Я закусывал, стоя за высоким столиком, и смотрел на улицу сквозь широкую витрину. Мой неподвижный взгляд ничего не замечал, и когда я, наконец, очнулся, когда призрачные, непоследовательные, разрозненные картины детства канули в бездонный колодец забвения, развеялись и погасли, я заметил за соседним столиком двух парней, которые потягивали пиво и балагурили с тем самым опустившимся, беззубым, шамкающим стариком, что сипло ругался с буфетчиком, когда я вошел сюда. Я не заметил, когда они появились и успели разговориться со старым пьяницей. Сбив картуз на затылок и держа в руке полную кружку пива, которым, видимо, угостили его ребята, тот снова поносил буфетчика:

— Ты, аферист, думаешь, я не знаю тебя? Вот пожалуюсь, в тюрьме сгниешь, халтурщик несчастный!

— Заткнись, не то на улицу выставлю! — рявкнул вышедший из себя буфетчик, багровый от злости, но при этом язвительно улыбавшийся.

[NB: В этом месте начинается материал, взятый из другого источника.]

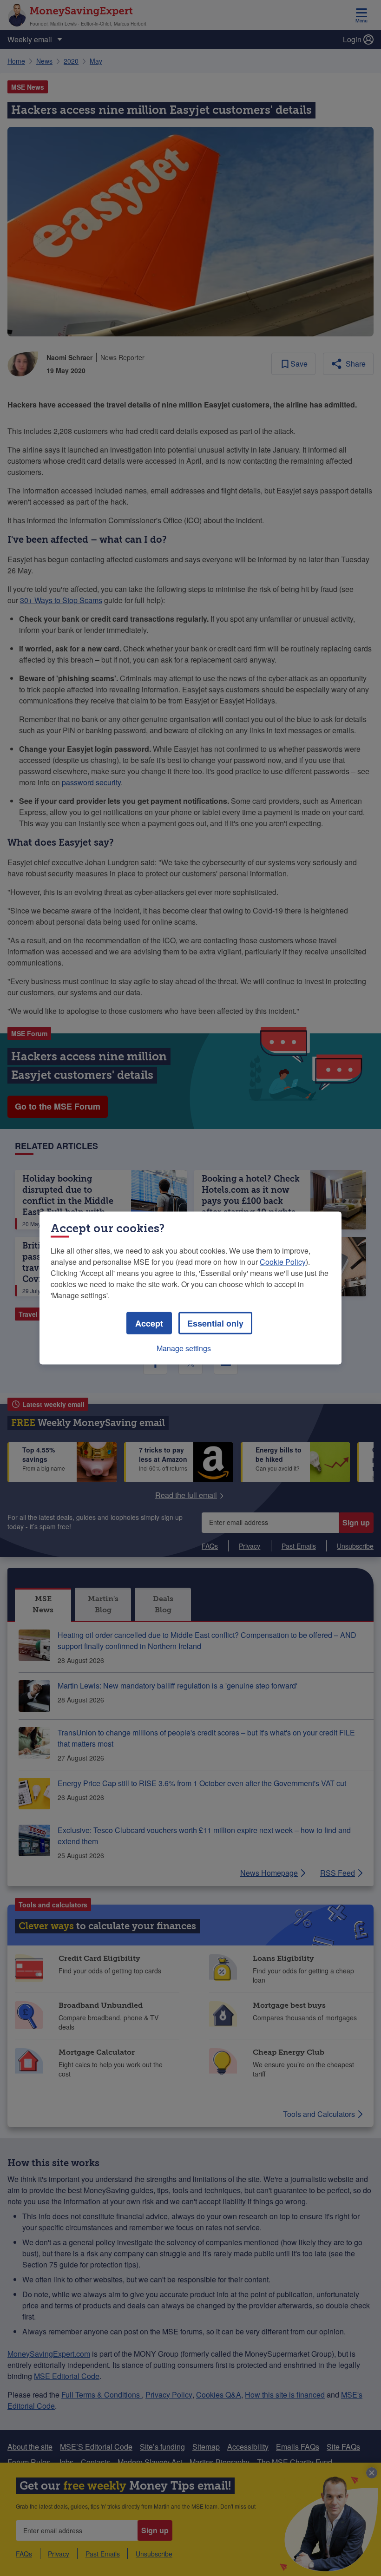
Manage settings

— По роже видать, что ты за птица! — по-петушиному выкрикнул пьяница. — Внешняя форма человека, черты лица, выражение глаз определяют внутреннюю сущность! — в эти слова он вложил весь свой апломб и, совершенно удовлетворенный, небрежно бросил: — Ги де Мопассан!

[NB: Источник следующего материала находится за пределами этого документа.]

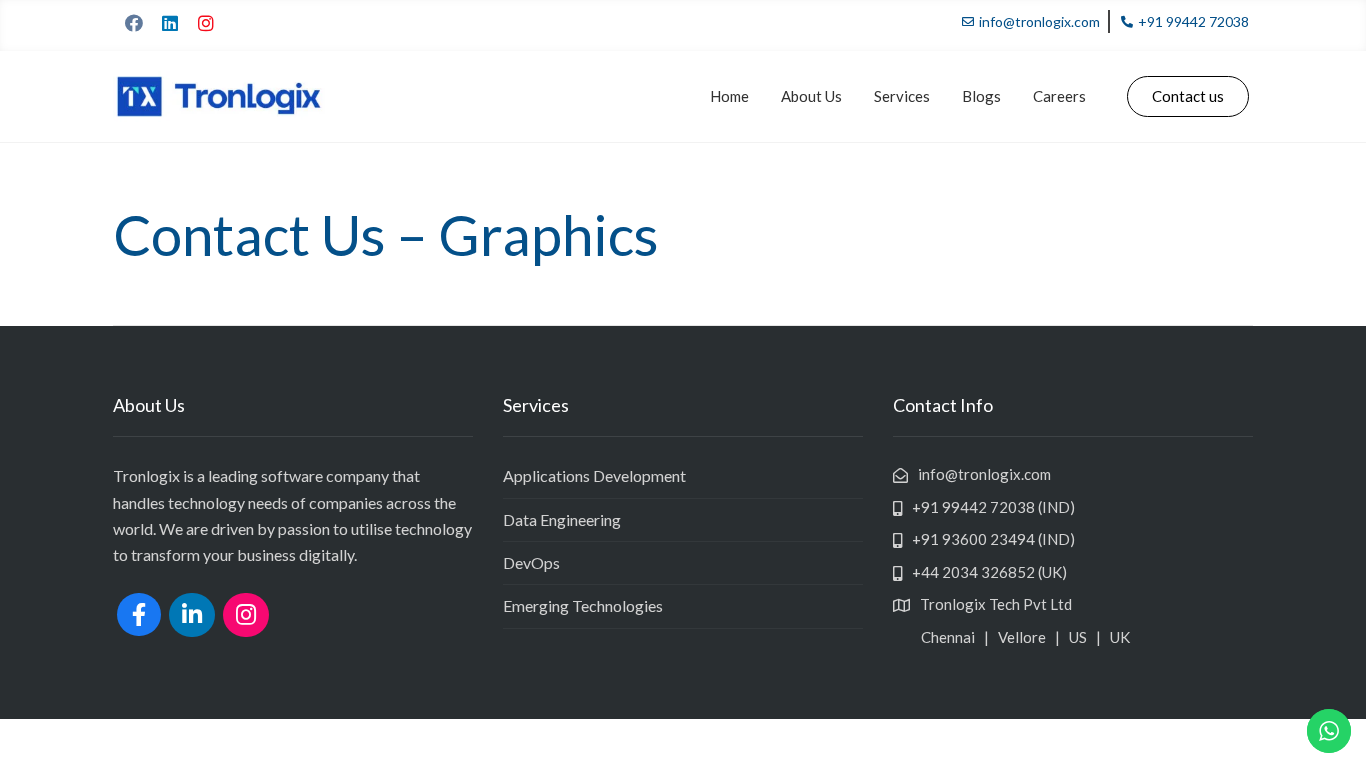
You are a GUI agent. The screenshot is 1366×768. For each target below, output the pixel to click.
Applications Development (594, 475)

Буфетчик только за голову схватился — что за наказание! — а юноши, посмеиваясь, подзуживали старика:

— Молодец, дядя, молодец!

— Гляди, какой образованный! — удивился один из них, не в силах удержаться от хохота. Он был довольно высок ростом, ширококостый, большеголовый и круглолицый, с белокурым, пышным чубом. Второй был пониже, тоже светлый, с более жидкими волосами.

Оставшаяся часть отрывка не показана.